## [Instructions for the task]
Type out the data exactly as given. Skip any image.

## [Data for processing]
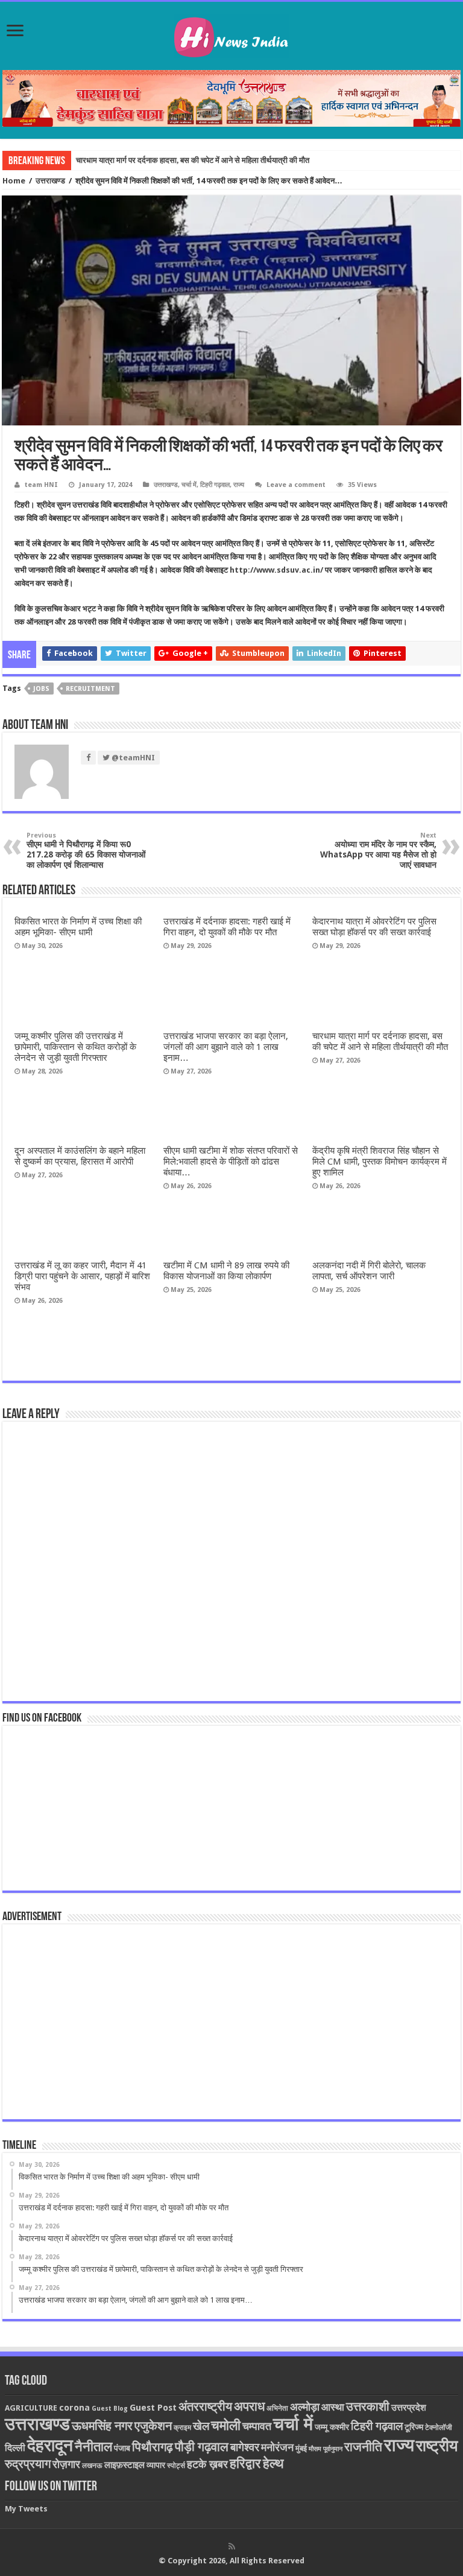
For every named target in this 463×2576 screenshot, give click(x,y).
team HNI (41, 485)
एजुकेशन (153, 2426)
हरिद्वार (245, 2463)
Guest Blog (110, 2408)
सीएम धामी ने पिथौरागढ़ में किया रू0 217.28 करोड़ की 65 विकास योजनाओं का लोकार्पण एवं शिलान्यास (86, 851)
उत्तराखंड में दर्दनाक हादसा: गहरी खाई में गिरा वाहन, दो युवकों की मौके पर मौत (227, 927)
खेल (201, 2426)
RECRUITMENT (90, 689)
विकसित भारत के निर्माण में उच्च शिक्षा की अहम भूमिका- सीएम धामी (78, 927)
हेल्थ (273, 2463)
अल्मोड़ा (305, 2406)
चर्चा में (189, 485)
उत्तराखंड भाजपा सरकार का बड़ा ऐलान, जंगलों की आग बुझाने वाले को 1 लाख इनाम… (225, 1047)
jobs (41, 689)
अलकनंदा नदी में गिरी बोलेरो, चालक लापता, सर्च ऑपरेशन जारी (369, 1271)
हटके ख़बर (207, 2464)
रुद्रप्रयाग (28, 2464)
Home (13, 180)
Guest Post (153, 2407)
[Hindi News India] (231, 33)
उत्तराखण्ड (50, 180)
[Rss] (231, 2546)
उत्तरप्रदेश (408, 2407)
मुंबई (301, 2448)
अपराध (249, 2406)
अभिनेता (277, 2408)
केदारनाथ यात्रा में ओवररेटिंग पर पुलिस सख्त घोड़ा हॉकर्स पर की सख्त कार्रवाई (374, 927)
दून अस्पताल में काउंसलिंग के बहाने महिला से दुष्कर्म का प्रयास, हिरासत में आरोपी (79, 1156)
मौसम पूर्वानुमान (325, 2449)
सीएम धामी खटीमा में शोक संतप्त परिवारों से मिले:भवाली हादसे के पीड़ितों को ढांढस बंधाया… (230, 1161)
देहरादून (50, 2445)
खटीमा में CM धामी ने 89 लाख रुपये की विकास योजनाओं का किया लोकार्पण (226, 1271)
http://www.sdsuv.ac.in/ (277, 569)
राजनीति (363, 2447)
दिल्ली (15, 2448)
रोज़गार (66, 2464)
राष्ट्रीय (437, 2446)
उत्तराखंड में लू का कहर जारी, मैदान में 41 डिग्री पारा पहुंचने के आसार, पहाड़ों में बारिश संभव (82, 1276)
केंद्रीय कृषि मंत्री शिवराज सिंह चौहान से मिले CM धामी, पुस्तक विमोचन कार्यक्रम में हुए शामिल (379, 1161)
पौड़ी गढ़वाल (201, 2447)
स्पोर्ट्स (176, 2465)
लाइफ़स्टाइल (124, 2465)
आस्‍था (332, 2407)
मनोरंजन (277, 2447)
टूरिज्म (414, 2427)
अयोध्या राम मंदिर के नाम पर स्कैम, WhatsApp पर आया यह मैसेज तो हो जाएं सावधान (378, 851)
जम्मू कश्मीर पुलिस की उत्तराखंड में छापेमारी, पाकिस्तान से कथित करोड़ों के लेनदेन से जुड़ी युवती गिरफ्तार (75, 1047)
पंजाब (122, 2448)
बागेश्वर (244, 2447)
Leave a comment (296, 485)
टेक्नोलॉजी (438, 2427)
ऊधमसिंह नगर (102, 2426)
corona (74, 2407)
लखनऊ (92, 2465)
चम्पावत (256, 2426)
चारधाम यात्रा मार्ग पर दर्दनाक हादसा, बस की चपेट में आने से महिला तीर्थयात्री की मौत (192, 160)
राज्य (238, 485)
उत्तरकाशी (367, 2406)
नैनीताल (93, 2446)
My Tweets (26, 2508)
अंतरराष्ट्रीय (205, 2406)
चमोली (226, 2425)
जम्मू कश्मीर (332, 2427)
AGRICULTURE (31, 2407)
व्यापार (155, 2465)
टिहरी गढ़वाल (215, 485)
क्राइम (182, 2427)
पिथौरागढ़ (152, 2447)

## [Response below]
For every named target in this 463×2576 screenshot, give click(x,y).
team HNI (41, 485)
एजुकेशन (153, 2426)
हरिद्वार (245, 2463)
Guest Blog (110, 2408)
सीएम धामी ने पिथौरागढ़ में किया रू0 217.28 करोड़ की 65 विकास योजनाओं का लोकार्पण एवं शिलान्यास (86, 851)
उत्तराखंड में दर्दनाक हादसा: गहरी खाई में गिरा वाहन, दो युवकों की मौके पर मौत (227, 927)
खेल (201, 2426)
RECRUITMENT (90, 689)
विकसित भारत के निर्माण में उच्च शिक्षा की अहम भूमिका- सीएम धामी (78, 927)
हेल्थ (273, 2463)
अल्मोड़ा (305, 2406)
चर्चा में (189, 485)
उत्तराखंड भाजपा सरकार का बड़ा ऐलान, जंगलों की आग बुझाने वाले को 1 लाख इनाम… (225, 1047)
jobs (41, 689)
अलकनंदा नदी में गिरी बोलेरो, चालक लापता, सर्च ऑपरेशन जारी (369, 1271)
हटके ख़बर (207, 2464)
रुद्रप्रयाग (28, 2464)
Home (13, 180)
Guest Post (153, 2407)
[Hindi News India] (231, 33)
उत्तराखण्ड (50, 180)
[Rss] (231, 2546)
उत्तरप्रदेश (408, 2407)
मुंबई (301, 2448)
अपराध (249, 2406)
अभिनेता (277, 2408)
केदारनाथ यात्रा में ओवररेटिंग पर पुलिस सख्त घोड़ा हॉकर्स पर की सख्त कार्रवाई (374, 927)
दून अस्पताल में काउंसलिंग के बहाने महिला से दुष्कर्म का प्रयास, हिरासत में आरोपी (79, 1156)
मौसम पूर्वानुमान (325, 2449)
सीएम धामी खटीमा में शोक संतप्त परिवारों से मिले:भवाली हादसे के पीड़ितों को ढांढस बंधाया… (230, 1161)
देहरादून (50, 2445)
खटीमा में CM धामी ने 89 लाख रुपये की विकास योजनाओं का किया लोकार्पण (226, 1271)
http://www.sdsuv.ac.in/ (277, 569)
राजनीति (363, 2447)
दिल्ली (15, 2448)
रोज़गार (66, 2464)
राष्ट्रीय (437, 2446)
उत्तराखंड में लू का कहर जारी, मैदान में 41 डिग्री पारा पहुंचने के आसार, पहाड़ों में बारिश संभव (82, 1276)
केंद्रीय कृषि मंत्री शिवराज सिंह चौहान से मिले CM धामी, पुस्तक विमोचन कार्यक्रम में हुए शामिल (379, 1161)
पौड़ी गढ़वाल (201, 2447)
स्पोर्ट्स (176, 2465)
लाइफ़स्टाइल (124, 2465)
आस्‍था (332, 2407)
मनोरंजन (277, 2447)
टूरिज्म (414, 2427)
अयोध्या राम मंदिर के नाम पर स्कैम, WhatsApp पर आया यह मैसेज तो हो जाएं सावधान (378, 851)
जम्मू कश्मीर पुलिस की उत्तराखंड में छापेमारी, पाकिस्तान से कथित करोड़ों के लेनदेन से जुड़ी युवती गिरफ्तार (75, 1047)
पंजाब (122, 2448)
बागेश्वर (244, 2447)
Leave a comment (296, 485)
टेक्नोलॉजी (438, 2427)
ऊधमसिंह नगर (102, 2426)
corona (74, 2407)
लखनऊ (92, 2465)
चम्पावत (256, 2426)
चारधाम यात्रा मार्ग पर दर्दनाक हादसा, बस की चपेट में आने से महिला तीर्थयात्री की मौत (192, 160)
राज्य (238, 485)
उत्तरकाशी (367, 2406)
नैनीताल (93, 2446)
My Tweets (26, 2508)
अंतरराष्ट्रीय (205, 2406)
चमोली (226, 2425)
जम्मू कश्मीर (332, 2427)
AGRICULTURE (31, 2407)
व्यापार (155, 2465)
टिहरी गढ़वाल (215, 485)
क्राइम (182, 2427)
पिथौरागढ़ (152, 2447)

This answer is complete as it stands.